— START INPUT DATA —

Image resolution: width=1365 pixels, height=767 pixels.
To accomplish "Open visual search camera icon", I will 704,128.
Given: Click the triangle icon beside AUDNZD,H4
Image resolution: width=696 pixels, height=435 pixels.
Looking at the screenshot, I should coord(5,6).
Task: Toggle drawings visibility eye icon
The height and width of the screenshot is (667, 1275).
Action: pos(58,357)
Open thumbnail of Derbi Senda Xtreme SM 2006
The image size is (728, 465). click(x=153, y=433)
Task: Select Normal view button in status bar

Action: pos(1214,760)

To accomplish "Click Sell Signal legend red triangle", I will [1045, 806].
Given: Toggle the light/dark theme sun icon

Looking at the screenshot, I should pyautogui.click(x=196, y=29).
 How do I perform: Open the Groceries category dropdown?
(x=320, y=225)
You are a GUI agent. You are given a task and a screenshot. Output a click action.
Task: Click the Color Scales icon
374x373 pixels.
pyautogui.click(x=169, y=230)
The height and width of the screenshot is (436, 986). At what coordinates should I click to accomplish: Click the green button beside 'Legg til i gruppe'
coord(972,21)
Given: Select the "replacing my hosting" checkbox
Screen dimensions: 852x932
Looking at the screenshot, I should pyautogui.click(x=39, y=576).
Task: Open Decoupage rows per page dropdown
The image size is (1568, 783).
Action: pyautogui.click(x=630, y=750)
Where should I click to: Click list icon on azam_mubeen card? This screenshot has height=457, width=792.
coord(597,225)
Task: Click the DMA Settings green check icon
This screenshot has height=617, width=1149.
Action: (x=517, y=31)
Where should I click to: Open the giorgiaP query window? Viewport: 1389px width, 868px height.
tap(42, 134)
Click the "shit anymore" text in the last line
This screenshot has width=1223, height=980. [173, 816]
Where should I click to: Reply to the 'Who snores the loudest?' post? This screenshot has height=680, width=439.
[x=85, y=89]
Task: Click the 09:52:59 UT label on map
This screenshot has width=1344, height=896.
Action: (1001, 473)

— END INPUT DATA —

--- YOUR GOAL ---
Rewrite the stretch of the material from the line containing "will [1045, 806]." through the line containing "[x=85, y=89]" as a JSON list of strings, one string per line, omitting blank lines.

--- WRITTEN SOLUTION ---
[
  "To accomplish \"Click Sell Signal legend red triangle\", I will [1045, 806].",
  "Given: Toggle the light/dark theme sun icon",
  "Looking at the screenshot, I should pyautogui.click(x=196, y=29).",
  " How do I perform: Open the Groceries category dropdown?",
  "(x=320, y=225)",
  "You are a GUI agent. You are given a task and a screenshot. Output a click action.",
  "Task: Click the Color Scales icon",
  "374x373 pixels.",
  "pyautogui.click(x=169, y=230)",
  "The height and width of the screenshot is (436, 986). At what coordinates should I click to accomplish: Click the green button beside 'Legg til i gruppe'",
  "coord(972,21)",
  "Given: Select the \"replacing my hosting\" checkbox",
  "Screen dimensions: 852x932",
  "Looking at the screenshot, I should pyautogui.click(x=39, y=576).",
  "Task: Open Decoupage rows per page dropdown",
  "The image size is (1568, 783).",
  "Action: pyautogui.click(x=630, y=750)",
  "Where should I click to: Click list icon on azam_mubeen card? This screenshot has height=457, width=792.",
  "coord(597,225)",
  "Task: Click the DMA Settings green check icon",
  "This screenshot has height=617, width=1149.",
  "Action: (x=517, y=31)",
  "Where should I click to: Open the giorgiaP query window? Viewport: 1389px width, 868px height.",
  "tap(42, 134)",
  "Click the \"shit anymore\" text in the last line",
  "This screenshot has width=1223, height=980. [173, 816]",
  "Where should I click to: Reply to the 'Who snores the loudest?' post? This screenshot has height=680, width=439.",
  "[x=85, y=89]"
]